About this task
For the entries that follow, restate word for word the line containing "Previous Article (49, 2025)", the line containing "Next Article (168, 2025)", and every line that lies between them.

Supplied data
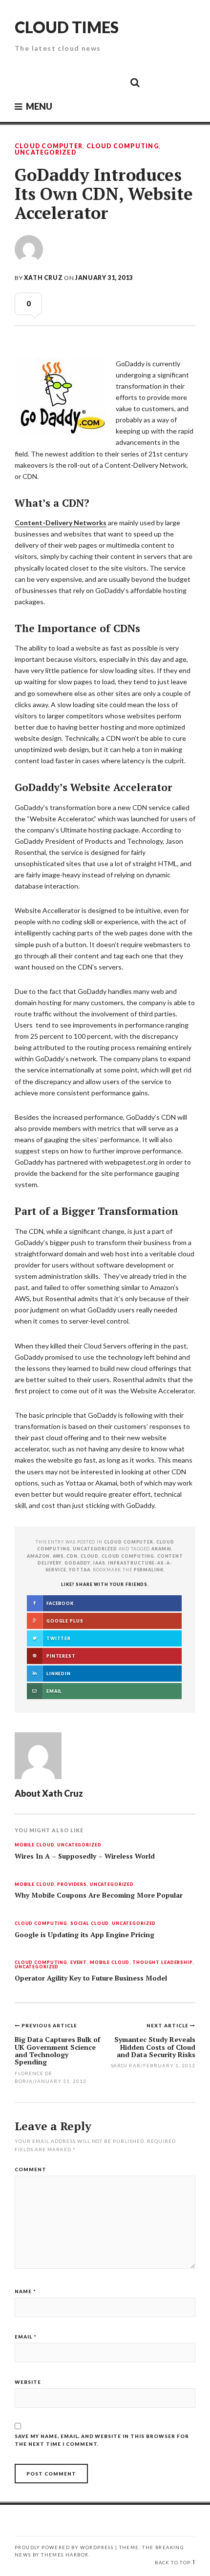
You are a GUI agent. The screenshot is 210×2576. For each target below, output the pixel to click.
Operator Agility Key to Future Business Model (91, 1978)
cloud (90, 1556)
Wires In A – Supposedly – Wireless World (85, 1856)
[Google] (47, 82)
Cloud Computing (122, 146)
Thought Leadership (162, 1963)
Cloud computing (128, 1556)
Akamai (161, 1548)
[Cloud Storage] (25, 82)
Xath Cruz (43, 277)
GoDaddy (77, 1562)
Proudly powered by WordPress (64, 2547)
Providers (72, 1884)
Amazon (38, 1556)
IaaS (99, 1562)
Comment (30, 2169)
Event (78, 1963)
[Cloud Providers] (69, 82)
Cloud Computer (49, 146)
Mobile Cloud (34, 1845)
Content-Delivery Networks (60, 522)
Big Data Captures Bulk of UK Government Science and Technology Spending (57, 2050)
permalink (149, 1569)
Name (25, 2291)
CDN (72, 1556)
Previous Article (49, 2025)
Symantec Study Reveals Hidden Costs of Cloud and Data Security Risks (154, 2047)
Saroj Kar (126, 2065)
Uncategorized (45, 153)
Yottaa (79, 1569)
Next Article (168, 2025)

--

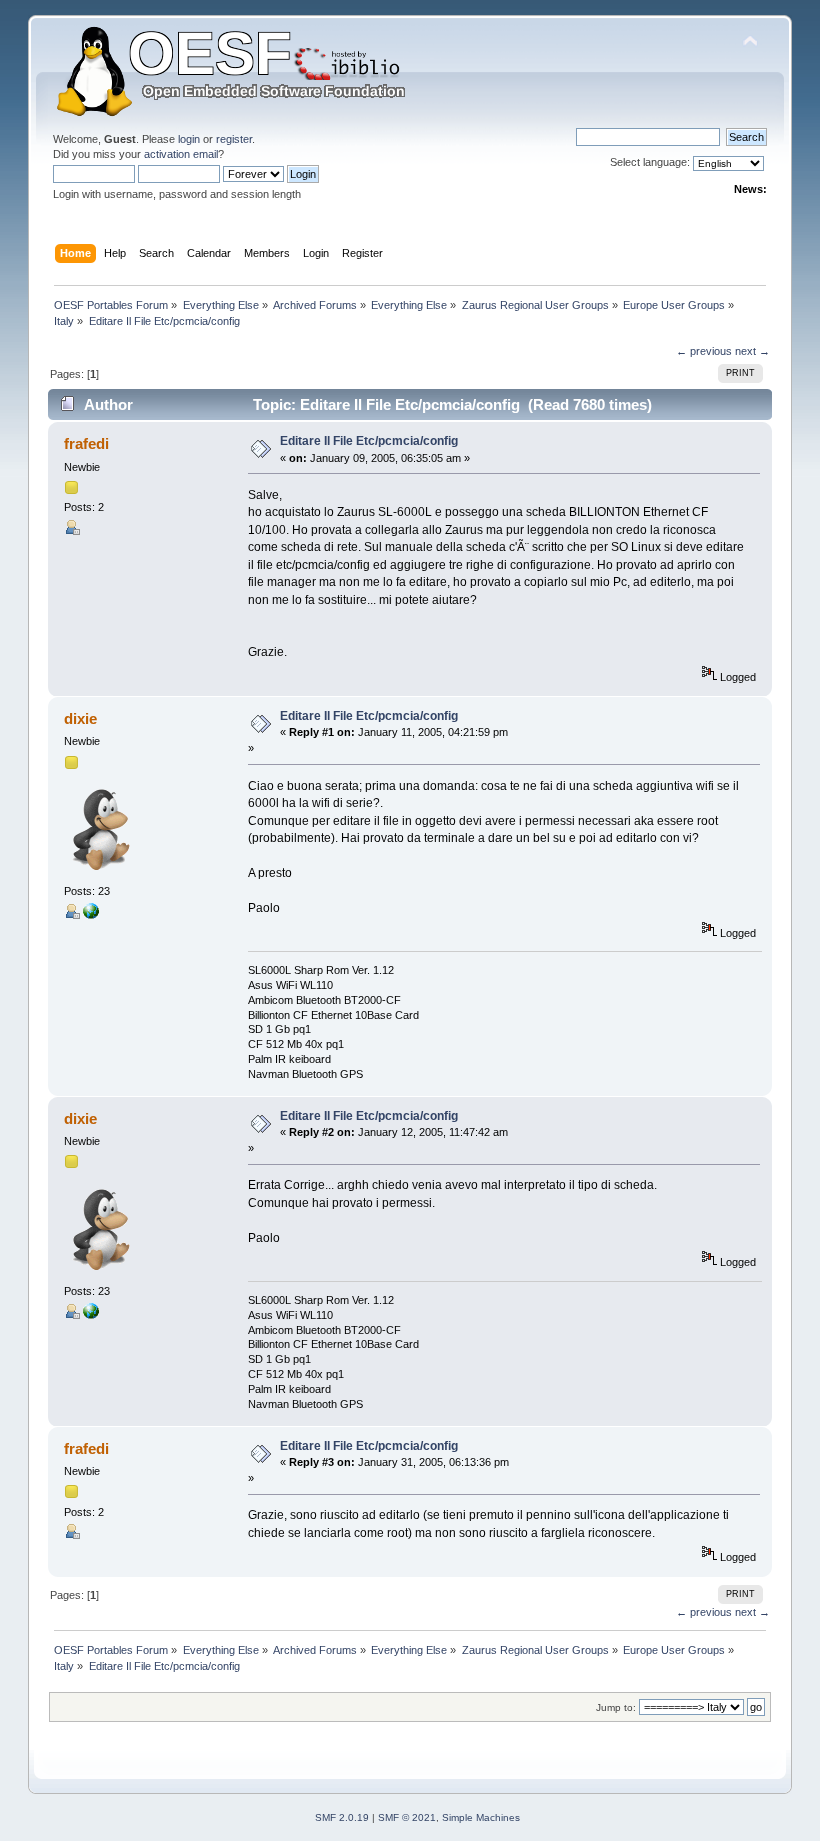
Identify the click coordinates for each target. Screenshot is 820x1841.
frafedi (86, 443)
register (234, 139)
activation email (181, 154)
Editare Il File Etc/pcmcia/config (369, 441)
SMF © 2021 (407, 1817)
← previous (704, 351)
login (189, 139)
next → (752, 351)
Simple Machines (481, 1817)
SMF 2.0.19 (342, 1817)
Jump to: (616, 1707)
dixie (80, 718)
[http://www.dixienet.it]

Finished task
Previous Article (49, 2025)
Symantec Study Reveals Hidden Costs of Cloud and Data Security Risks (154, 2047)
Saroj Kar (126, 2065)
Uncategorized (45, 153)
Yottaa (79, 1569)
Next Article (168, 2025)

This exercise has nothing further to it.